Twin Health, a California startup, creates virtual replicas of people's metabolism using data from wearable devices. Users wear a continuous glucose monitor, use a smart scale, track their fitness, and monitor blood pressure. All that information feeds into an AI model that learns exactly how their body responds to food, sleep, stress, and activity.
The app predicts how specific meals will affect blood sugar before users even take a bite. It suggests personalized tweaks throughout the day, like adjusting portion sizes or taking a post-meal walk. Over time, the AI learns individual preferences and adapts its recommendations.
For Buckley, the changes felt manageable. He swapped frozen breakfast sandwiches for homemade burritos with high-fiber wraps.
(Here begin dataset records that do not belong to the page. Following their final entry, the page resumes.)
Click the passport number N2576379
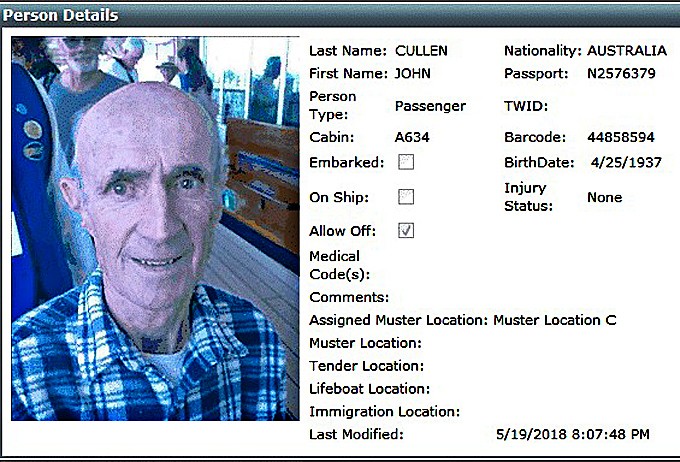Screen dimensions: 680x462 click(621, 73)
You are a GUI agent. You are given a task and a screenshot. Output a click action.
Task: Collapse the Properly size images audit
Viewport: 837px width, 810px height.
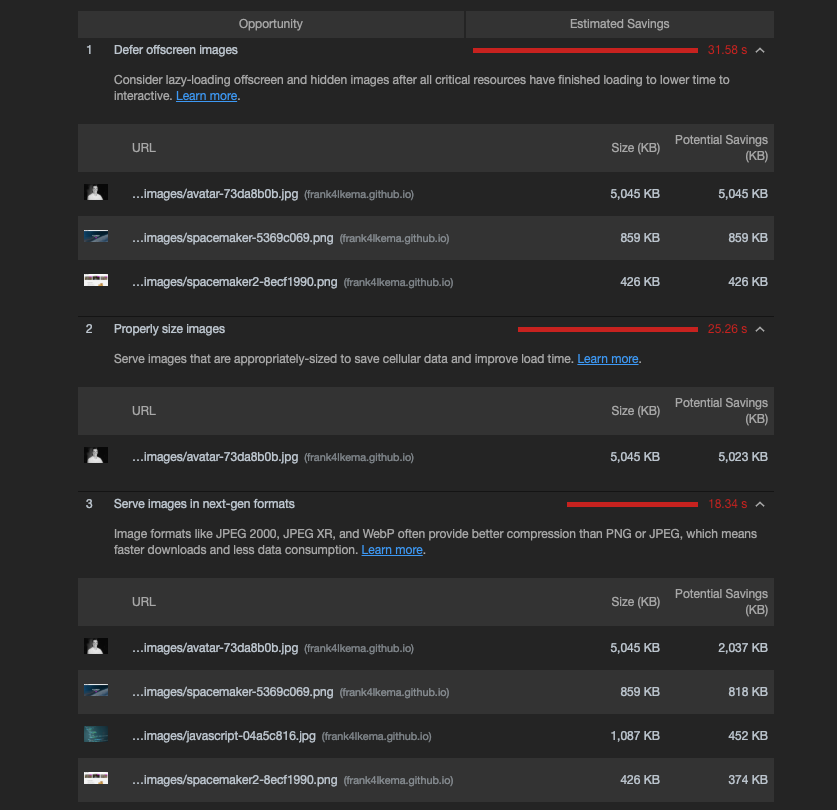point(759,328)
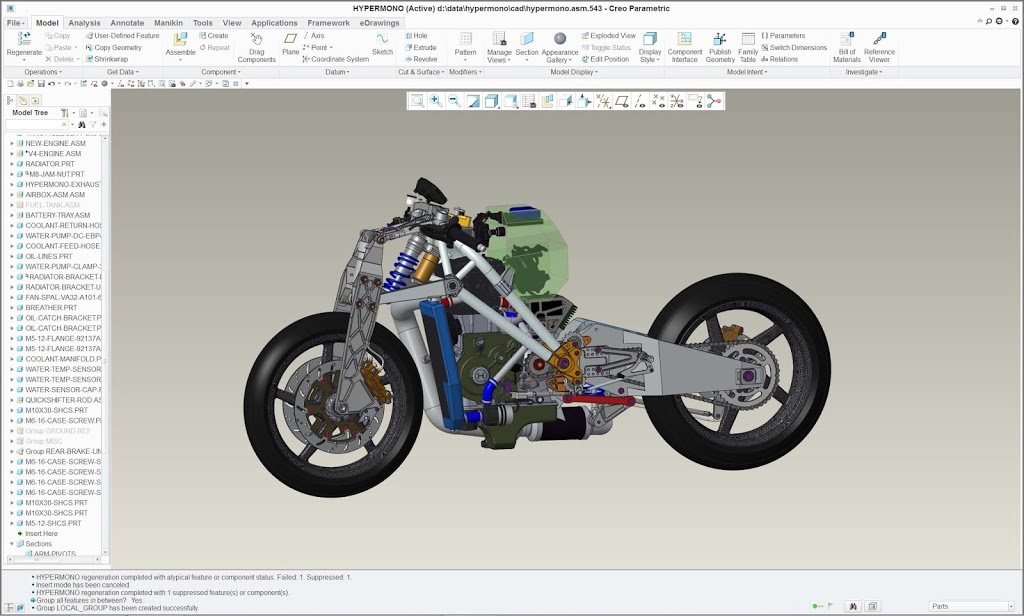Toggle the Exploded View
This screenshot has height=616, width=1024.
[607, 36]
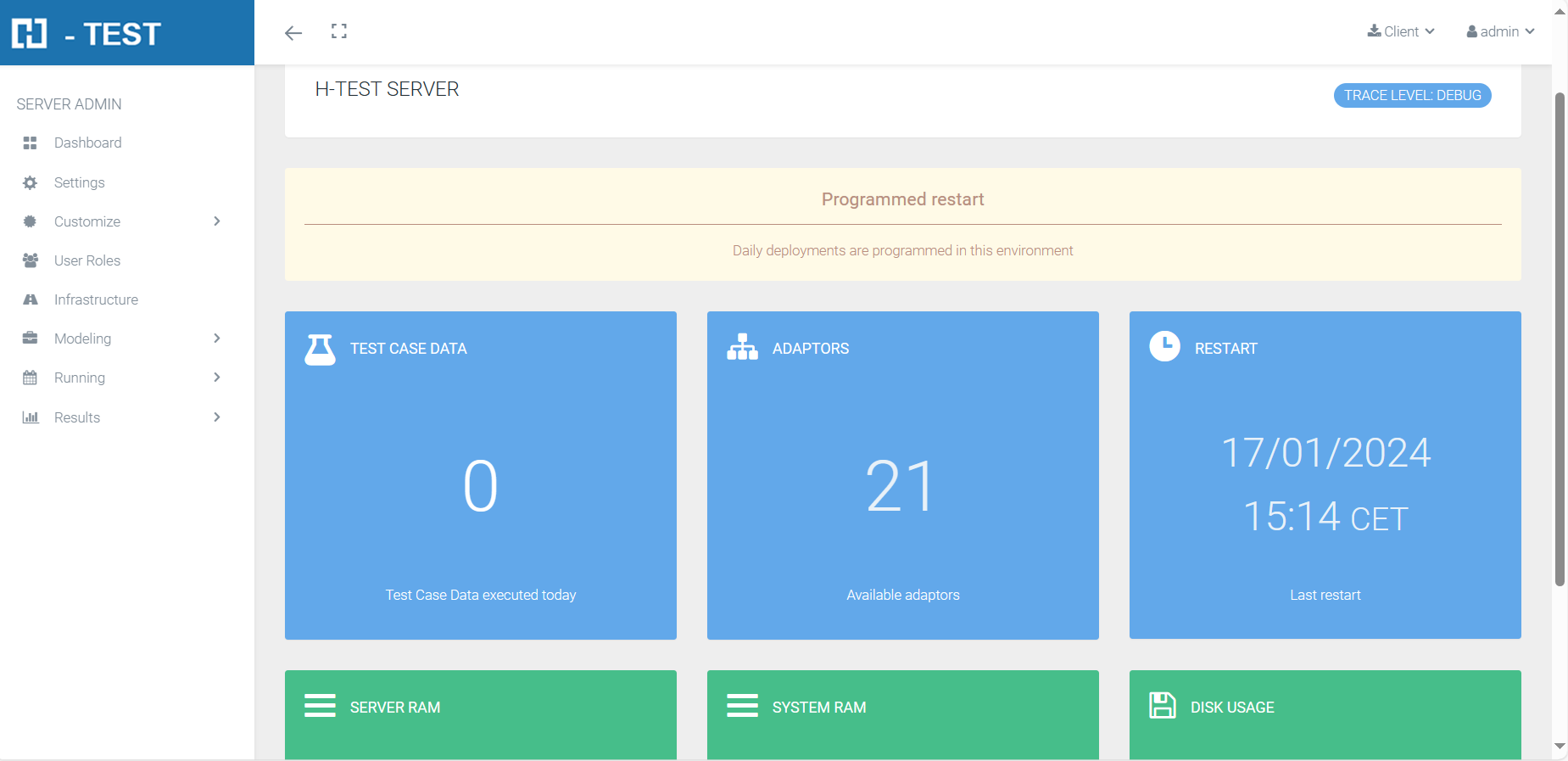
Task: Open Infrastructure from the sidebar
Action: (96, 299)
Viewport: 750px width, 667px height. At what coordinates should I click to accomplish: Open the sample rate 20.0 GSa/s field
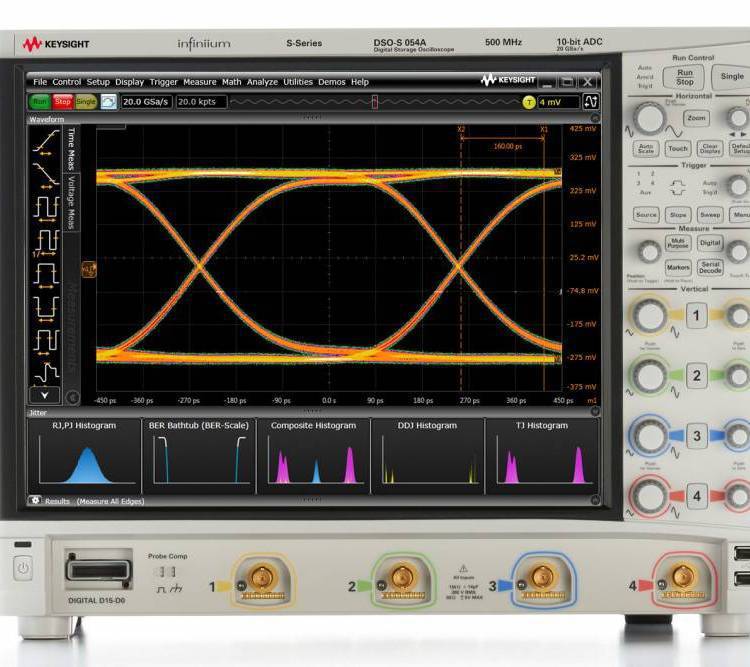click(x=146, y=101)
He quit soda and started walking daily. What began as painful one-mile walks turned into six and a half miles every morning.

The instant feedback kept him motivated. Watching his blood pressure and body fat percentage trend downward on his phone gave him reason to keep going. After decades on blood pressure medication, his doctor recently lowered his dose.
The Ripple Effect
Employers are paying attention because the stakes are massive. GLP-1 drugs like Ozempic cost up to $1,500 per person each month, creating unsustainable healthcare expenses. Twin Health offers an alternative that's actually delivering results.
A Cleveland Clinic study of 150 people with type 2 diabetes found that 71 percent of Twin users reached healthy blood sugar levels with fewer medications after 12 months. Only 2 percent of the control group did the same. Twin users also lost nearly 9 percent of their body weight.
The company now serves tens of thousands of people across nearly 200 employers, including asset manager Blackstone. Twin only gets paid when users hit specific health goals like lower blood sugar or weight loss, which means results matter.
Dr. Kevin Pantalone, who led the Cleveland Clinic study, admits he was skeptical at first. Americans have long struggled with the simple advice to eat better and exercise more, despite knowing they should. Twin Health found a way to make those lifestyle changes stick by making them personal, immediate, and adaptive.
Buckley reached his initial goal of 300 pounds and now weighs around 275 pounds, proving that sometimes the best medicine isn't a prescription at all.